美人ではあるが凡そ愛想とは無縁な顔つきに、櫂も視線を向けられるだけで緊張を覚えてしまう。
「…………知らない」
だがそう断ずると、再び背を向けてこの場を後にしようとする。見かねた神竜に名を呼ばれ、もう一度大ベルタは櫂に視線を向けた。

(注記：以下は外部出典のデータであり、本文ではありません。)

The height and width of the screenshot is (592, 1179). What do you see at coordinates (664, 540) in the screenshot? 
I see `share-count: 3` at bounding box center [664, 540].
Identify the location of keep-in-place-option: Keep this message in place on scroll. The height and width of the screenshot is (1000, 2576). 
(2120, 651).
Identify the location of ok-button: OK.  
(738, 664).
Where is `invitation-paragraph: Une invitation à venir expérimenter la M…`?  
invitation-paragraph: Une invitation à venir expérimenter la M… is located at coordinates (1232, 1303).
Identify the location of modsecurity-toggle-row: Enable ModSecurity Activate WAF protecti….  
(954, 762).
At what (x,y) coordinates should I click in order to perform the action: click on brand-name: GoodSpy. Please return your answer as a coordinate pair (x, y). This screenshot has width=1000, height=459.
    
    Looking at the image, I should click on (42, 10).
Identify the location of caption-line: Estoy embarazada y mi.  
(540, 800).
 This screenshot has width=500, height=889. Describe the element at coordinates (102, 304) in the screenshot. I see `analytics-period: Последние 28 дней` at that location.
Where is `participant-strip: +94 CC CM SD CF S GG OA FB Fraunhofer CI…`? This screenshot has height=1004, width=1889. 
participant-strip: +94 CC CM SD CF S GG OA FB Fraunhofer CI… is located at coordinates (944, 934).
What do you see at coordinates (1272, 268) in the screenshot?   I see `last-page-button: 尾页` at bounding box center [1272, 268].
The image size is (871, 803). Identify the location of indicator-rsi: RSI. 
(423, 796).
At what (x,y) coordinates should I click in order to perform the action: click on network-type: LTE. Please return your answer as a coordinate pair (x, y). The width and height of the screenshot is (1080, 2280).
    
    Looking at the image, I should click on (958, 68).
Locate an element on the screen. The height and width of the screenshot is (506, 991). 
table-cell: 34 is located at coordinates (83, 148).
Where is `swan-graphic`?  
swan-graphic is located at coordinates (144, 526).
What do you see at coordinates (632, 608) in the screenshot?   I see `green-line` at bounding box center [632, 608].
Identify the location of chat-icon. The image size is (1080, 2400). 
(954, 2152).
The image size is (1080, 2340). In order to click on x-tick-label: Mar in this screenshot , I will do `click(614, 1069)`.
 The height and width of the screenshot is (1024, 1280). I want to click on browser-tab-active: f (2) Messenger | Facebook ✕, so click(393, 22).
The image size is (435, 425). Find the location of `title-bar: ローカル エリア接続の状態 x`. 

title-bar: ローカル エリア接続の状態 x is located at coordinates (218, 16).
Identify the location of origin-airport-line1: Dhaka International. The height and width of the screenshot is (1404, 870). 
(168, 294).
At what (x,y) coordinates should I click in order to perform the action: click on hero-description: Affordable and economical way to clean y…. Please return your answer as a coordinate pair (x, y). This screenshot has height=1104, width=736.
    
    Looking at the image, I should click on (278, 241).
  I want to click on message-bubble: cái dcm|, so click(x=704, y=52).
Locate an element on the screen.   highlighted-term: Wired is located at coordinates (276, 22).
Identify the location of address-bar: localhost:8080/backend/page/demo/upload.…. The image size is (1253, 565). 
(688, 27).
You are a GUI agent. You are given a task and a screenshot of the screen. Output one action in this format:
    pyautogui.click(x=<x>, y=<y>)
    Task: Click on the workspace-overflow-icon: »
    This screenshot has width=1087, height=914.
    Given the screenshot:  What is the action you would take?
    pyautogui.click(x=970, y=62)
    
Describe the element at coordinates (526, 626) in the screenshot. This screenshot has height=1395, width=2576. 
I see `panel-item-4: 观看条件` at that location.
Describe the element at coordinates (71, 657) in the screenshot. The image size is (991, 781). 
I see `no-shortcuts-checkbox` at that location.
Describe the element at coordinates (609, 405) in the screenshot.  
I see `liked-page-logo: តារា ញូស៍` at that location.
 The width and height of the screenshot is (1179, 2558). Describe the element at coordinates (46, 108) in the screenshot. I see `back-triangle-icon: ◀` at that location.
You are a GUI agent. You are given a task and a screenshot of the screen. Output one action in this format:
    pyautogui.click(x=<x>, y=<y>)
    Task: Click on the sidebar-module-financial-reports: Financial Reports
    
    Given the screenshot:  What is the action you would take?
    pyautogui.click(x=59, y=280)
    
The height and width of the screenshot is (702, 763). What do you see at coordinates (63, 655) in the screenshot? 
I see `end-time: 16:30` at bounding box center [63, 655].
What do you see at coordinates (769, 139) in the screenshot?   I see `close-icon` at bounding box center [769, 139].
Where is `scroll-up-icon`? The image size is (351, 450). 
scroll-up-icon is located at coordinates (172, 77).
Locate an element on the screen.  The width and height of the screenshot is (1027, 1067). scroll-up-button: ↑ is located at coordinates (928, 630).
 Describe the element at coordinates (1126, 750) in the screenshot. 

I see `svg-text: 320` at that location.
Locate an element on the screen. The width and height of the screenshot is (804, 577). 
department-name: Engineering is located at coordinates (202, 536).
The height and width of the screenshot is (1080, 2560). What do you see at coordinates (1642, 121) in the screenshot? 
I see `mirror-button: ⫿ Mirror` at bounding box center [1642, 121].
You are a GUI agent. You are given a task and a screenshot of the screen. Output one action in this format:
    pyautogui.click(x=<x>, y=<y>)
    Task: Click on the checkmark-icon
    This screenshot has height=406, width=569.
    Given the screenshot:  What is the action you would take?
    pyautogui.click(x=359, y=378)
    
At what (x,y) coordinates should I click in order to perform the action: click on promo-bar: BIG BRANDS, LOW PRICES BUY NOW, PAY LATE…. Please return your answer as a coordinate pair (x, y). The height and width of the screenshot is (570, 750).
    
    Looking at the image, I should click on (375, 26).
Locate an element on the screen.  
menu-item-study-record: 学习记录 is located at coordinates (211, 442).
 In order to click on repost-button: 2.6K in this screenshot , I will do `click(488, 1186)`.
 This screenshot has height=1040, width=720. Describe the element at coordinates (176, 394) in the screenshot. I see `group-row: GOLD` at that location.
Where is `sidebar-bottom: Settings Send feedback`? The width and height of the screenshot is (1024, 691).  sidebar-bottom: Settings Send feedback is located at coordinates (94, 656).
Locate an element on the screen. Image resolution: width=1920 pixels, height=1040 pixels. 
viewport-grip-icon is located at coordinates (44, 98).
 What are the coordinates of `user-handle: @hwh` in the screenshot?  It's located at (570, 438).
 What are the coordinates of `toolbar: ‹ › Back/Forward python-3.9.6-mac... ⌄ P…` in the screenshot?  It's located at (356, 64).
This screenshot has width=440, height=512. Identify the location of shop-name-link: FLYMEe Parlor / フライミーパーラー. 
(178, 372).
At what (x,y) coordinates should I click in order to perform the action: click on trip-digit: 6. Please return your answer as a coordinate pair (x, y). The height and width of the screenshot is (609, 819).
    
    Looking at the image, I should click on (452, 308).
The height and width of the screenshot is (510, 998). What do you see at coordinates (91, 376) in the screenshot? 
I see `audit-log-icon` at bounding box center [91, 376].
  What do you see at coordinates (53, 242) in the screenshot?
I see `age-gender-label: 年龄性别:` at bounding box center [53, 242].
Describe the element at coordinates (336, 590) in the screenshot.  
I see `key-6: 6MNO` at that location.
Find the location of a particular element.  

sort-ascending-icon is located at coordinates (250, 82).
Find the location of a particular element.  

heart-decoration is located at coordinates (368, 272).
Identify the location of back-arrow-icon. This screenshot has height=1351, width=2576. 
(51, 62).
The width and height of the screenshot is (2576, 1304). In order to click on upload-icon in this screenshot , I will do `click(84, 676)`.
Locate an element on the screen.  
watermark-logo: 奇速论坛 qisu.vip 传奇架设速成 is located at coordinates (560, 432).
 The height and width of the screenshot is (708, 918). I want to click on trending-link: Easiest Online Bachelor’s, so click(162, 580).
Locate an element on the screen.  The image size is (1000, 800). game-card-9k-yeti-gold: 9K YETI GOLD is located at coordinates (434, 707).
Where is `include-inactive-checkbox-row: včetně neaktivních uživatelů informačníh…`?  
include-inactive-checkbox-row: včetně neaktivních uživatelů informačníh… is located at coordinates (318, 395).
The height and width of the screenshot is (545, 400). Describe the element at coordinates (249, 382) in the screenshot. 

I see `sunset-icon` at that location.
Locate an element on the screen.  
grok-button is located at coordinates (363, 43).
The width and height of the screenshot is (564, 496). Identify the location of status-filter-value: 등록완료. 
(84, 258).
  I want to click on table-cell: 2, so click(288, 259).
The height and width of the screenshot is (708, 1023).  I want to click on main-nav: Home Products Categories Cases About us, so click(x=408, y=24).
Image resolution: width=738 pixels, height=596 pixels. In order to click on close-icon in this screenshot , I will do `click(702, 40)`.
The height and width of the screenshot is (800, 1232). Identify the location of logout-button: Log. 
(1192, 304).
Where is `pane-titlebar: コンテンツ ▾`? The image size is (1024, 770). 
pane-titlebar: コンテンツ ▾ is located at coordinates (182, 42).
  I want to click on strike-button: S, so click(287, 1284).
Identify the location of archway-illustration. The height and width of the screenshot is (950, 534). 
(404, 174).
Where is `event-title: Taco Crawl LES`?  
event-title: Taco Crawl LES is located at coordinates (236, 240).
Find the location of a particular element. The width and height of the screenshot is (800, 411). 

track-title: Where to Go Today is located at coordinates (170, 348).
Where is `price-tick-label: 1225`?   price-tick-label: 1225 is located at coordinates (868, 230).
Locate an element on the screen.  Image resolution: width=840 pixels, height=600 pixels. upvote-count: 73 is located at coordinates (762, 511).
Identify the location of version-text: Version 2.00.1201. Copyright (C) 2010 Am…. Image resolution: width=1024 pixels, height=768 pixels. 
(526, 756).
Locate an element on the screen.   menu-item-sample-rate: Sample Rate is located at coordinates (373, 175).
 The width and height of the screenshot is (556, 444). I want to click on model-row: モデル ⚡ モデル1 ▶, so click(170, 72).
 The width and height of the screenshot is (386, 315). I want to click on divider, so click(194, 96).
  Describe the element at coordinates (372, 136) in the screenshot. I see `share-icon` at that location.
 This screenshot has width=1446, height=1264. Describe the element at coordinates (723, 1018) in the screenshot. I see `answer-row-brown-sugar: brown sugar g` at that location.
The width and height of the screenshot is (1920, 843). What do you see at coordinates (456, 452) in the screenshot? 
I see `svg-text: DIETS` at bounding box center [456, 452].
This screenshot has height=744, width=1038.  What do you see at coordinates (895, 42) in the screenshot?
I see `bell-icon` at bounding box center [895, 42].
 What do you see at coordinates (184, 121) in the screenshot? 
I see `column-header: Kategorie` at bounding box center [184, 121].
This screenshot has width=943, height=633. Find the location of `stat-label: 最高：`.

「知らないはずはないでしょう。この世界で人繰形を製造できる存在が他にいるものですか。この子は稼働して12年は経つと言ってたわ。何か心当たりはない?」
「ある」
即答だった。そして悪びれた様子すらない。
「——ベルタ? 折角こんな僻地まで来てくれたお客様に失礼のないようにしなさいね。分かる範囲でいいからこの子に教えてあげなさい」
「うん」
そう頷くと、大ベルタはペタペタとサンダルを鳴らして櫂に歩み寄り——
「いだだだだだだだだだだッ!?」
唐突にその頬を抓んだ。いや抓んだというよりは抓って引っ張っる。
「——反応良し。神経、霊脈、精神波形《アストラ―ル》、異常なし。器質器官恒常性は基準以内。至って健康」
櫂の頬を抓りながら何かを測定し始めた大ベルタは、「健康である」と結論を下すとようやく指を離すと、真っ赤に染まった頬を庇うように労わる櫂に対し——
「何も異常はない、エルフリン」
「いえ私は櫂です。内匠櫂」
堂々と名前を間違えるのであった。